A large-scale account takeover (ATO) campaign has been abusing the TeamFiltration penetration testing framework to target Entra ID users, Proofpoint reports.
Released in 2022, TeamFiltration is a pentesting tool for automating TTPs used in ATO attacks, with support for account enumeration, password spraying, data exfiltration, and obtaining persistent access via OneDrive.
The framework requires an AWS account to initiate the ATO simulation, as well as a ‘sacrificial’ Office 365 account with a Business Basic license and the Microsoft Teams API to enumerate accounts in the Entra ID environment.
According to Proofpoint, a threat actor started using TeamFiltration in December 2024 to target user accounts across approximately 100 cloud tenants, and has successfully compromised multiple accounts to date. The attacks peaked in January 2025.

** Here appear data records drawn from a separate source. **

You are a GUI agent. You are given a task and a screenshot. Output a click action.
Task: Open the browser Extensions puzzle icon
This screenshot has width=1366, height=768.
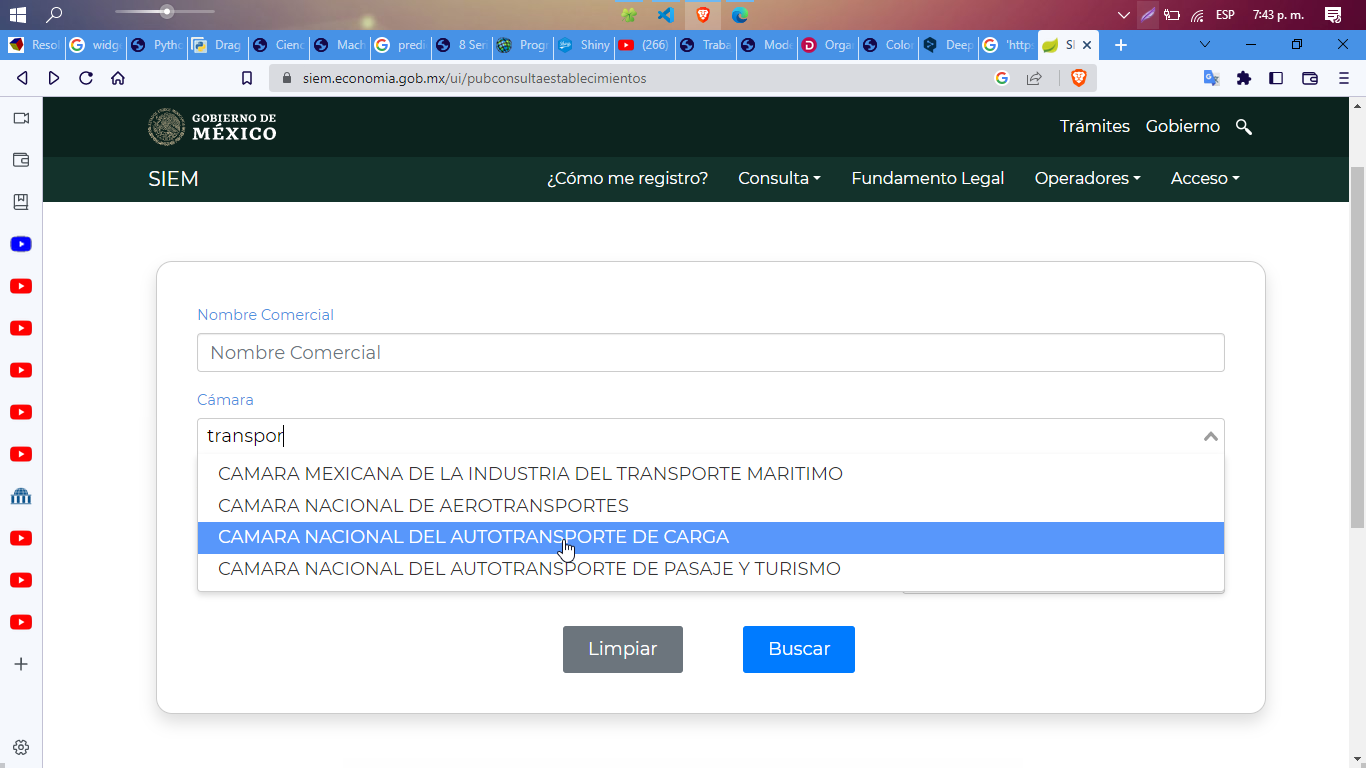pyautogui.click(x=1243, y=77)
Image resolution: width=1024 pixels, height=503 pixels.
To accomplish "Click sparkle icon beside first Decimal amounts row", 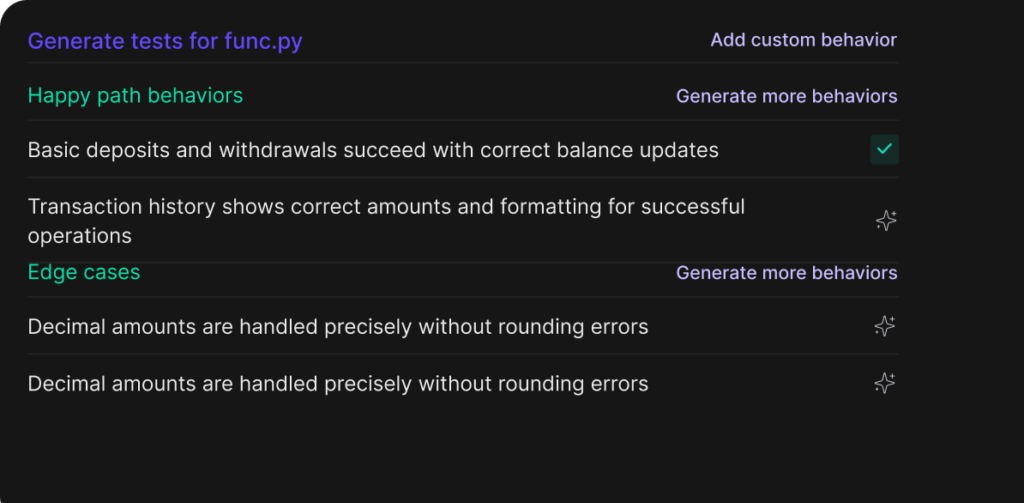I will tap(884, 326).
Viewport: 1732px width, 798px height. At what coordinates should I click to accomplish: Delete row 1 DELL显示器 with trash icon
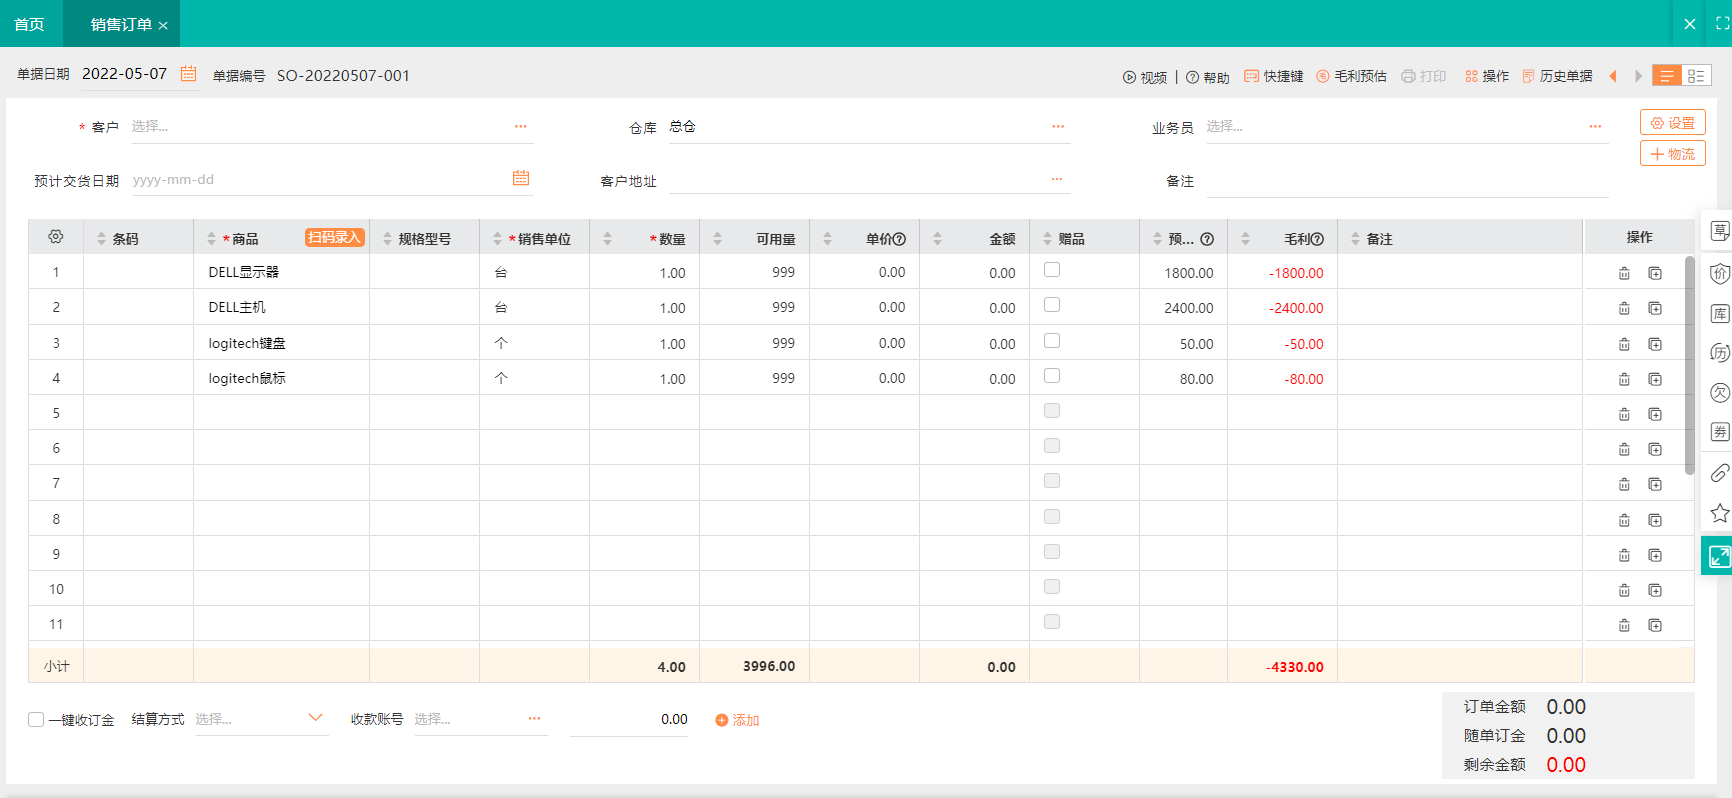(x=1624, y=273)
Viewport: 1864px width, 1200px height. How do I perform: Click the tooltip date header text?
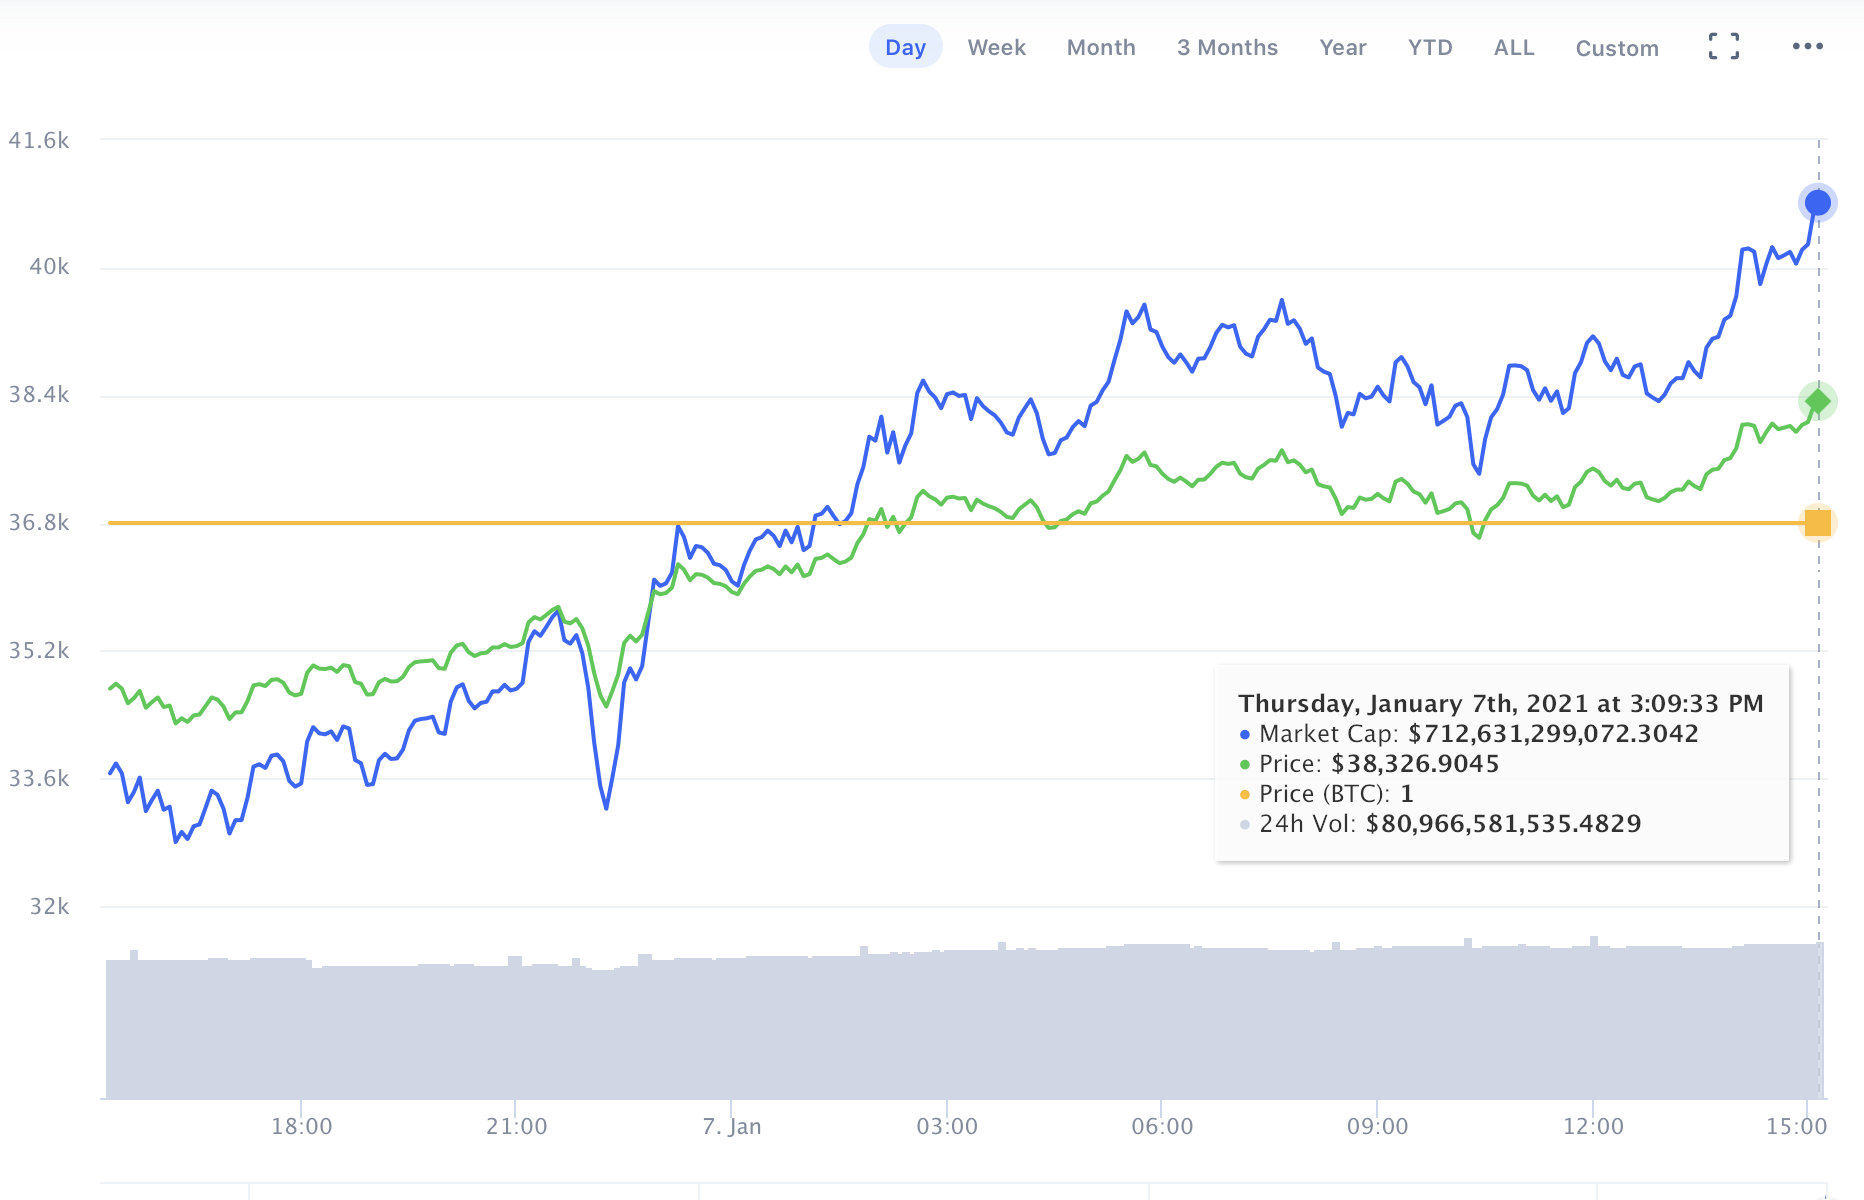coord(1500,703)
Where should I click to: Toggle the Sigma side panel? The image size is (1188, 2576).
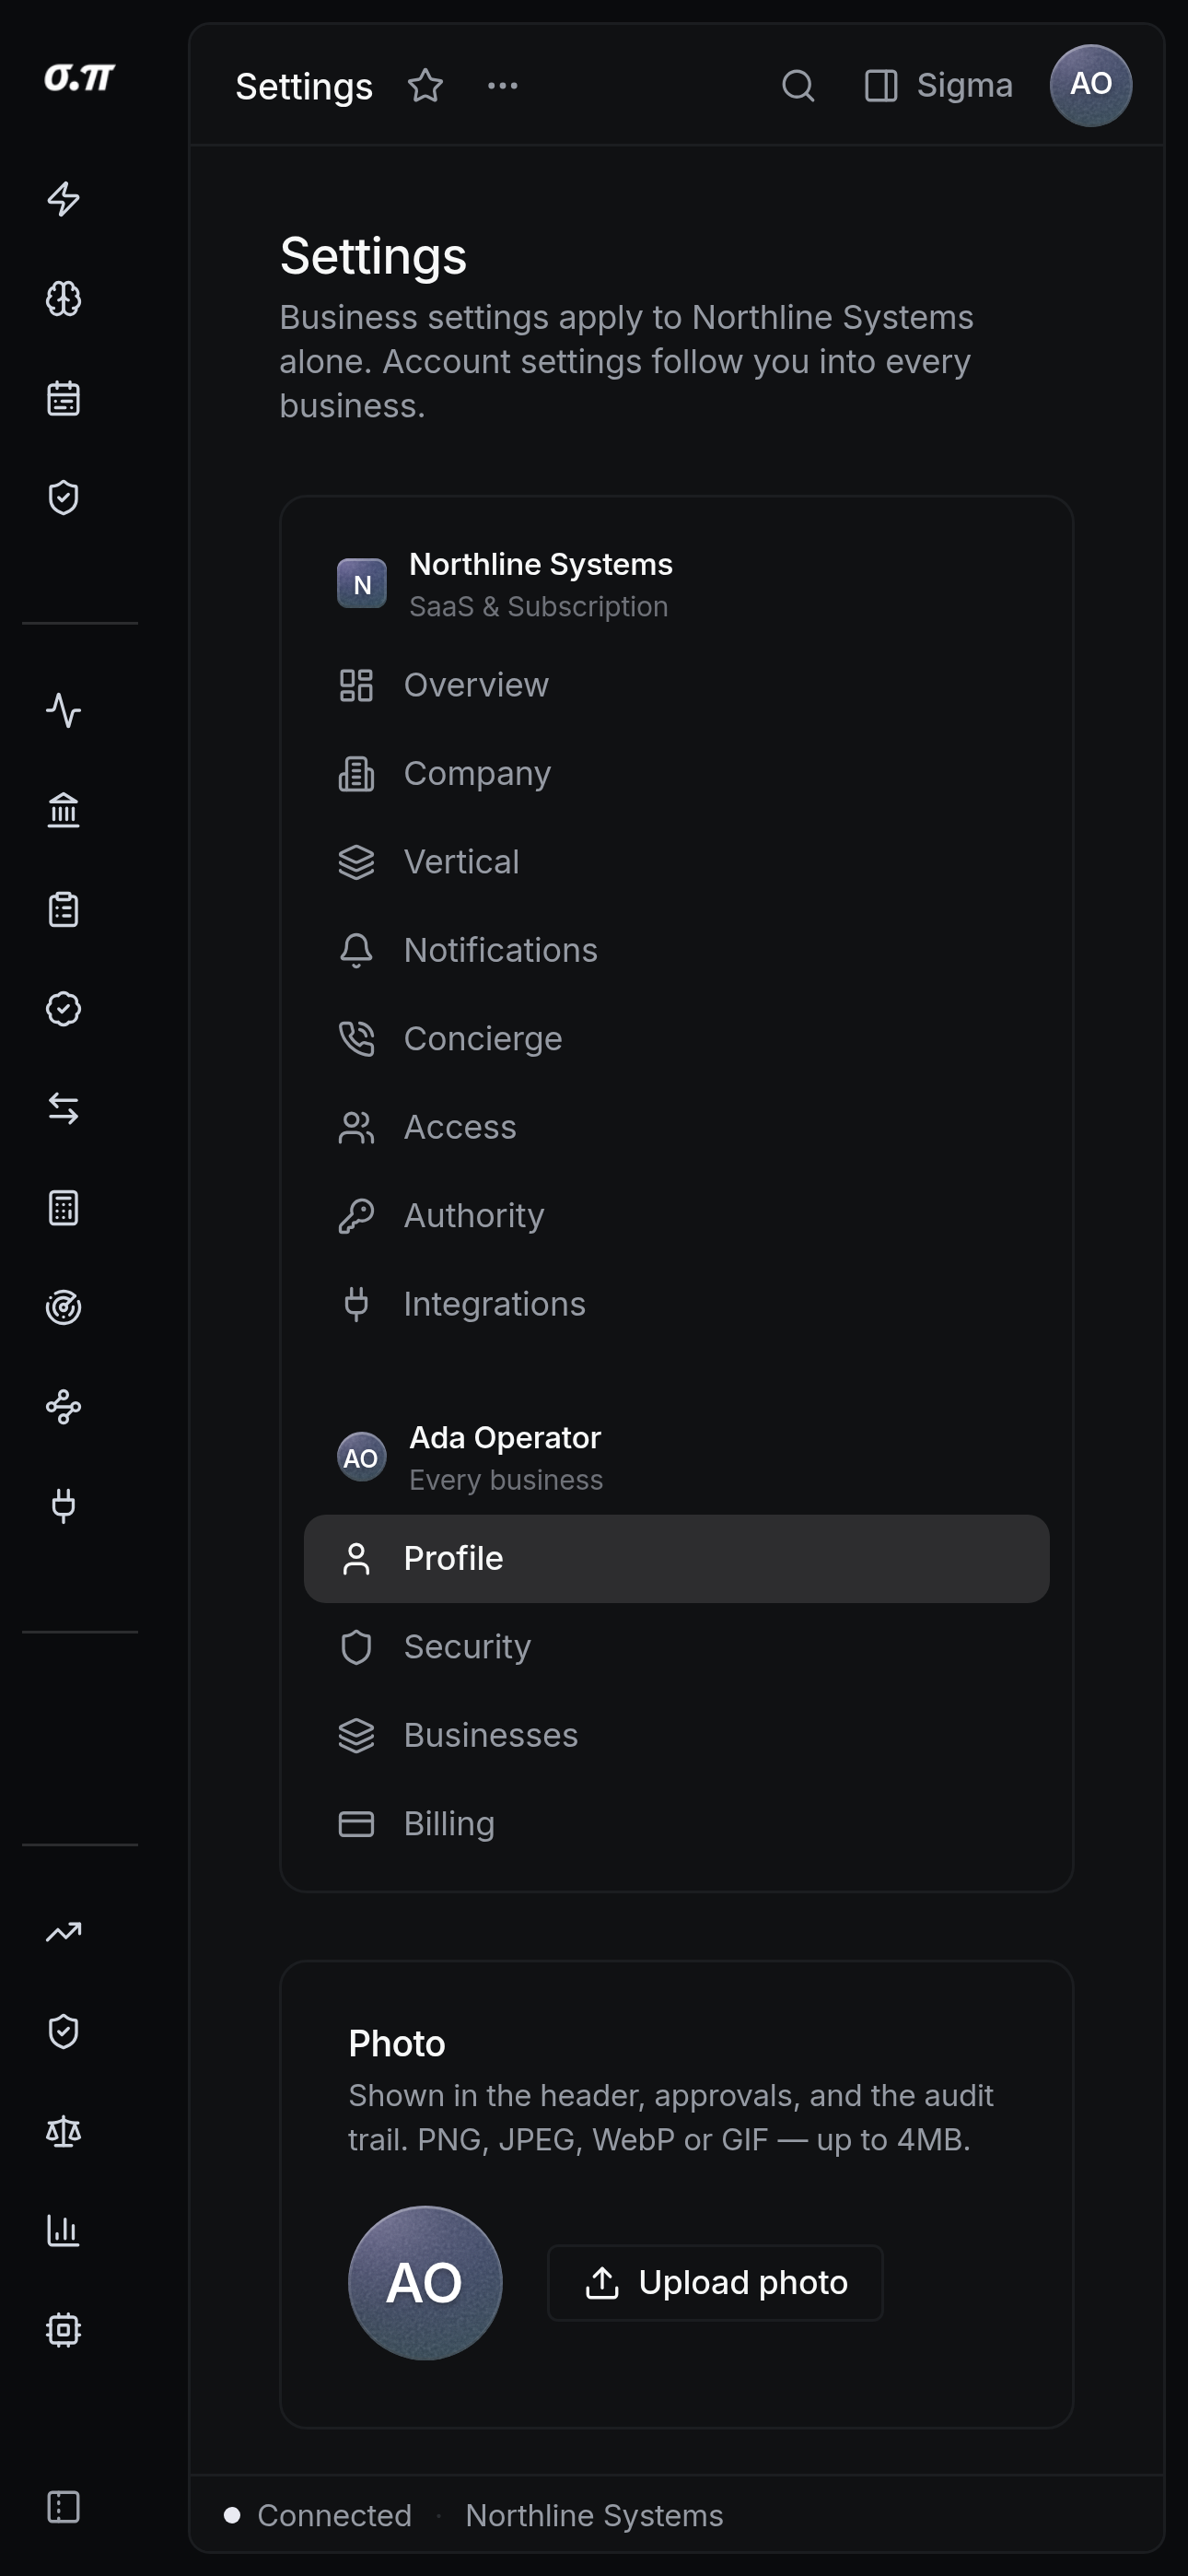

Tracked as UNK_SneakyStrike, the campaign used a combination of Microsoft Teams API and AWS servers scattered across the world for password spraying, in highly concentrated bursts.
“Most bursts target a wide range of users within a single cloud environment, followed by quiet periods that typically last around four to five days,” Proofpoint explains.
The attackers attempt to access all user accounts within smaller cloud tenants, but focus on a smaller number of users on larger tenants, a behavior that matches TeamFiltration’s advanced target acquisition features.
Proofpoint identified a distinctive user agent for an outdated version of Microsoft Teams used in the attacks, as well as attempts to access a specific sign-in application from devices incompatible with the software.
The investigation also uncovered a link between the attacks and a list of application IDs pre-configured in TeamFiltration. These are Microsoft OAuth apps that can receive special “family refresh tokens” from Entra ID, which can then be exchanged for valid bearer tokens and used to access accounts.
Most of the attempts originated from AWS infrastructure in the US (42%), Ireland (11%), and the UK (8%), Proofpoint says.
“While tools such as TeamFiltration are designed to assist cyber security practitioners in testing and improving defense solutions, they can easily be weaponized by threat actors to compromise user accounts, exfiltrate sensitive data, and establish persistent footholds,” the company notes.